→ **Written task 1**
In the excerpt on school choice, what job did Michael Q. McShane hold before becoming a Distinguished Doctoral Fellow?
→ **Written task 2**
Carry on the excerpt on school choice past its final sentence.

→ **Text**

Public magnet schools, by contrast, produce far better results on the whole. These schools are designed to avoid what a long line of research suggests is harmful to education: concentrations of school poverty. By attracting a healthy economic mix of students, many magnets create an environment where classmates encourage achievement, parents are actively involved in school affairs, and excellent teachers educate students to high expectations.
Low-income students can achieve when given the right kind of educational environment. Economically disadvantaged students given the chance to attend more affluent schools are two years ahead of similar students stuck in high poverty schools on the 4th grade math portion of the National Assessment of Educational Progress. Magnet schools recognize that school choice can be used to attack the real enemy of equal opportunity, which is not the existence of unions that give teachers voice but the reality of pervasive economic segregation in American schools.
Mike McShane, University of Arkansas
Any school can be a “public” school
Michael Q. McShane is a Distinguished Doctoral Fellow in the Department of Education Reform at the University of Arkansas. Prior to that, he was an inner city high school teacher in Montgomery, Alabama.
When I tell people that I do research on school choice, I tend to get a common response. It usually goes something like this: “Oh, so I guess you don’t like public education.”
Commence slamming head into desk. I (and most school choice proponents) have absolutely no problem with public schools. I just define “public” differently.
As longtime civil rights leader (and school choice supporter) Howard Fuller likes to say, public education is an idea. It is the idea that we have an obligation to provide for the education of the children of our society. Too often we confuse the idea with the mechanism we have chosen to deliver it, that is, traditional public schools. But we don’t have to keep doing that.
In my opinion, any school that serves to educate students in the knowledge and skills that they need to succeed in life can be a public school. If in addition to knowledge and skills they want to teach religion or pretty much anything else, that doesn’t really bother me, provided that parents are free to choose to send their children there. Remember, no one is forced to use a voucher or tax credit scholarship or is forced to attend a school that teaches an ideology with which they disagree.
They are, however, currently forced to send their children to schools that fail to teach their children basic literacy and numeracy if they lack the financial means to move to a better neighborhood or pay private school tuition. And what’s worse, individuals who oppose school choice actively work to keep children trapped in these schools, even when they know that the children will not learn there.
Who doesn’t like public education now?
Cassandra Hart, UC-Davis
What’s the value of vouchers?
Cassandra Hart is an assistant professor in the School of Education at the University of California, Davis. She studies education policy, with a recent focus on means-tested voucher programs.

→ **Entries shown**
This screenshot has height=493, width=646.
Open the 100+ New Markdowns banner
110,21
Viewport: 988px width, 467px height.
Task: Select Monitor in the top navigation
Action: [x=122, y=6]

→ **Final answer 1**
He was an inner city high school teacher in Montgomery, Alabama.

→ **Final answer 2**
Particularly contentious are voucher programs, which channel public resources to private schools. Skeptics of these programs charge that they aim to strip public schools of much-needed resources and attract the most capable students away from public schools, leaving public schools with the hardest-to-educate students. While some (likely small) share of voucher advocates may hold such aims, the structure and enrollment patterns of these programs suggest that they may pose less of a threat than their opponents fear.
Because universal vouchers are politically contentious, most programs have been structured to target specific populations who may otherwise face genuine difficulties obtaining high-quality education through neighborhood schools. For instance, many states target vouchers to low-income students, because while wealthier families can afford houses in good school districts, housing zoned to high-quality schools may not be affordable for poorer families. However, voucher opponents may be justified in concerns that programs will become less targeted over time; Milwaukee recently lifted income restrictions to allow participation with family incomes up to 300% of the federal poverty line (~$67,000 for a family of four).
Moreover, voucher programs have historically produced less “cream skimming” than opponents fear. Research indicates that students who participate in voucher programs are relatively disadvantaged, even among the pool of income-eligible applicants. They also tend to be lower-achieving compared to both income-eligible public school students generally and compared to other eligible students within their original public school who opt not to use vouchers. These facts suggest that fears of cream-skimming may be overblown.
While voucher programs are not as threatening as opponents fear, however, neither does research suggest that they are a silver bullet that will fix all ills of the public school system. The value of vouchers remains open for debate.
James Boutin, Public School Teacher
Are we washing our hands of impoverished communities?
James Boutin is a public school teacher in SeaTac, WA. He is a member of the Teacher Leaders Network and previously taught in public schools in New York City and Washington, DC. He blogs at An Urban Teacher’s Education.
The argument over school choice is merely another argument over which should hold primacy: the group or the individual. Is public education about providing a quality education to all students, or only to those students whose families have the means and motivation to seek it out?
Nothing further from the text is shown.